Before explaining why we staunchly believe in value, it’s worth noting that in the 40 years since the Business Week story appeared, we’ve lost count of how many times value investing was proclaimed to be on its last legs. Yet, despite these repeated pronouncements, value managers are still here, still investing in equities, still focused on finding hidden value and still committed to investors.
In 1979, the declared cause of equity mortality was inflation. In 2019, it’s claimed value will soon be pushing up daisies (if it isn’t already) because of the "Japanization" of interest rates. To quote a story posted to CNBC this spring: “‘Japanization’ refers to the idea that an economy could endure a sustained period of low-growth expansion accompanied by low levels of inflation. As a result, interest rates tend to stay low.”1 We agree that it will likely be “lower for longer”—especially because the Federal Reserve dropped rates by a quarter percentage point to 2% as July ended. However, just six months before, some analysts were forecasting higher rates.
No one knows the future interest rate path, so we make no effort to predict them. But we persist in thinking it is prudent to consider owning at least some component of the “value” portion of global equity markets. We state this because many investors are rejecting companies with sound fundamentals and highly attractive valuations but slower growth.
In 1999 and early 2000, when value indices reached record low levels, many market observers were convinced value would become extinct.

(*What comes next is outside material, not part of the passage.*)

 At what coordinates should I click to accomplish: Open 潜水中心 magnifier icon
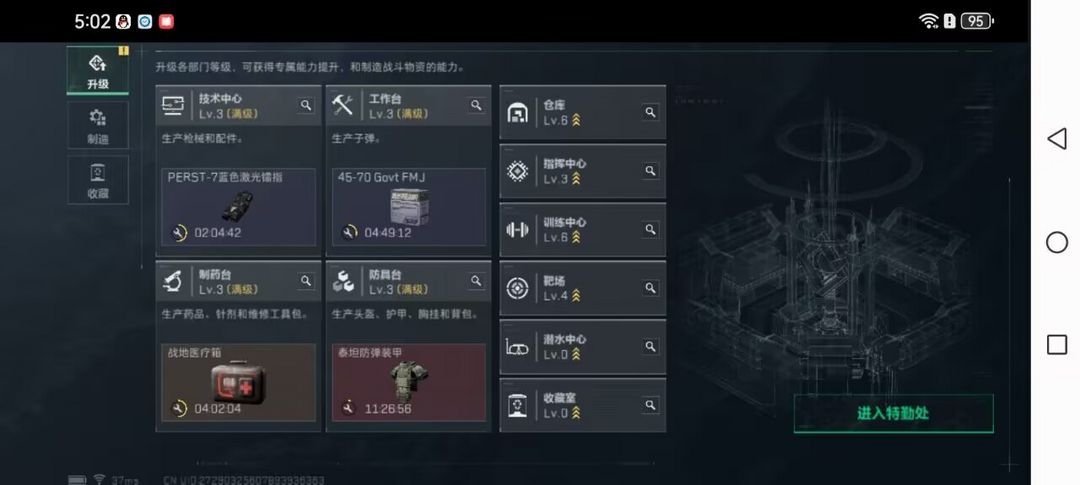coord(650,347)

Faster growing companies (mostly technology-related), they argued, would overwhelm “old economy” companies comprising most of the market. Perhaps you can recall the painful “dot-com bubble” that burst from this overconfidence.

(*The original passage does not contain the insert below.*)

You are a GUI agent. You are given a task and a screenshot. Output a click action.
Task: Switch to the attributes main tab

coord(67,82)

What came afterwards? In the next three years (March 2000–2003), the value portion of the market (Represented by the MSCI World Value Index) outperformed the MSCI World Growth Index by 11.3% on a compounded annual return basis.2 Significantly, this was achieved when interest rates plummeted to 1% at the end of 2003 from 6.5% in October 2000.3 Seem like a familiar pattern?
Actually, Value May Just Be Warming Up
So all factors considered, we don’t believe future interest rates—even if the U.S. and Europe succumb to "Japanization" -will inevitably determine relative returns. However, there is a related trend we cannot ignore.

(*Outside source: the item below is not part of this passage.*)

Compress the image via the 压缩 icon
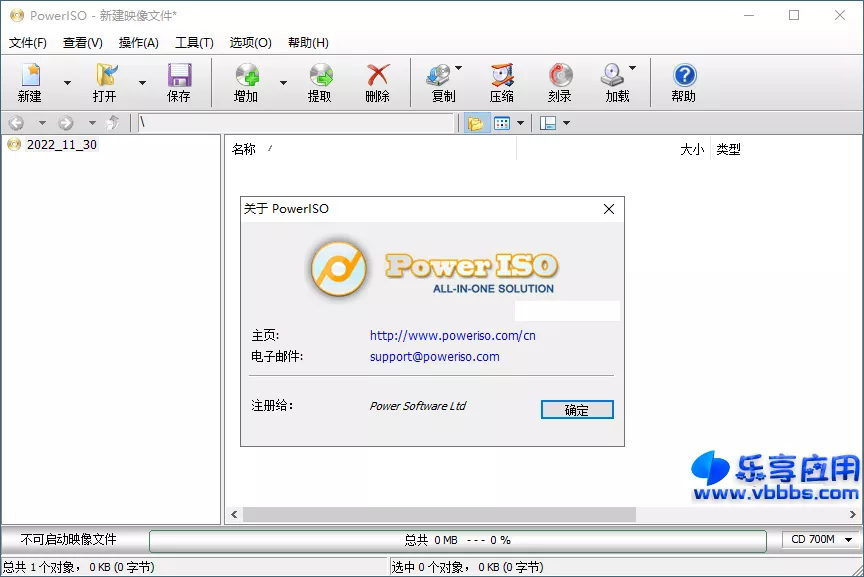 (501, 82)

Faced with a persistent low interest rate challenge, some value managers have become VINO or "Valuein-Name-Only" managers, a reality captured in recent Wall Street Journal coverage: “Want to Invest in a True 'Value' Fund? Good Luck Finding One.”4
From deep and longstanding conviction, we would argue that value managers should avoid falling prey to style drift or a herd mentality that compromises their value promise to their clients. While cycles come and go and markets do things we never expect, an enduring truth is that buying a dollar for 70 cents (a core principle of value investment) will always make sense.
This message began by looking back. Now, let’s end by looking forward.
We could be approaching an all-time bottom for value investing. Many observers believe it will continue to struggle. Others, fewer in number but with conviction, are starting to think we’re nearing an opportunity to gain deeply from true value.
The end of equities did not occur in 1979. And we are confident that the end of value investing will not come in 2019 or at any time in the future.
If anything, value may just be warming up.
1 CNBC, A ‘Japanization’ of monetary policy in Europe might not be such a bad thing, Nomura’s Koo says. Sam Meredith, April 5, 2019 9:14 am EDT.
2 Source: MSCI via Factset Results for Feb. 29, 2000 to Feb. 28, 2003 in US$. Rolling Multi-Horizon: Annualized Return. MSCI World Value Index - Net Return of -10.86% vs. MSCI World Growth Index - Net Return of -22.14% for a difference of 11.3% on a compounded annual return basis.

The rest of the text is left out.